↓

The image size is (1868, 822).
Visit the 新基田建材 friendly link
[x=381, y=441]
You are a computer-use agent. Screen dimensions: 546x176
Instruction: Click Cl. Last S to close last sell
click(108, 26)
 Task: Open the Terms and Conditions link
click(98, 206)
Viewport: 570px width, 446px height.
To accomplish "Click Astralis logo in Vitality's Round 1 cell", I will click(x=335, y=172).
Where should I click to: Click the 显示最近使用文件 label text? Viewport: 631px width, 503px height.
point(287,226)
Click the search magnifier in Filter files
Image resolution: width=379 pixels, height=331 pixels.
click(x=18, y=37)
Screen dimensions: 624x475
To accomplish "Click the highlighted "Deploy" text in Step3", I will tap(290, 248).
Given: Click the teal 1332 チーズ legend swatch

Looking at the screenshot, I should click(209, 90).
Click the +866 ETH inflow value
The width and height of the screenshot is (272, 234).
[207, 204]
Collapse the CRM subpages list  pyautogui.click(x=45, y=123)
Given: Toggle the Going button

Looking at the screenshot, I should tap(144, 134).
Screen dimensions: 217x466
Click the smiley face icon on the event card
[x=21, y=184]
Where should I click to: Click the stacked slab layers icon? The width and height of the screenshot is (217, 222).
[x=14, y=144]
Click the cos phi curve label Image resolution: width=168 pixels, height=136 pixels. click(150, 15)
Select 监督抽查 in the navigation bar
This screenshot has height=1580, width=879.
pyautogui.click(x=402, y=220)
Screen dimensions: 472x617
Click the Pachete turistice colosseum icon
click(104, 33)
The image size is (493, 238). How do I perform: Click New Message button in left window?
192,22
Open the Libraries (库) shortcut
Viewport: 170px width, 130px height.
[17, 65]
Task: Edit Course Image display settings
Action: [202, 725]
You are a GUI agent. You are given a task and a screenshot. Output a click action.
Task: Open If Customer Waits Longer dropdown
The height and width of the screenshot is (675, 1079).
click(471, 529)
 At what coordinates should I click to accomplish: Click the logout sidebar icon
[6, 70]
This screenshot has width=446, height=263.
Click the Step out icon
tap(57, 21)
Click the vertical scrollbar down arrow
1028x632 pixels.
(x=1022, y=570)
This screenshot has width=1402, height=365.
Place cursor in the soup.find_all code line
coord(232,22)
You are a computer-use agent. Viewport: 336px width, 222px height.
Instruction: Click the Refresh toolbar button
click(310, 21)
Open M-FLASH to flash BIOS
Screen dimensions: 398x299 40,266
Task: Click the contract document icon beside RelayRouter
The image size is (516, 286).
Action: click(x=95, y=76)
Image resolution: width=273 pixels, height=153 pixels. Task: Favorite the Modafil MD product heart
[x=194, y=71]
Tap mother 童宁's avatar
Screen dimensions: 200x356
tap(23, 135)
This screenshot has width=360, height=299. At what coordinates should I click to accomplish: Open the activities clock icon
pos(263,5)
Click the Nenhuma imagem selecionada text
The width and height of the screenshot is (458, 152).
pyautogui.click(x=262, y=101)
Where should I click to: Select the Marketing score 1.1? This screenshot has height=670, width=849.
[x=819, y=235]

↑

__What this task involves__:
In the records above, how many lines hold the string "will"? Give the number only.

__Solved problem__:
2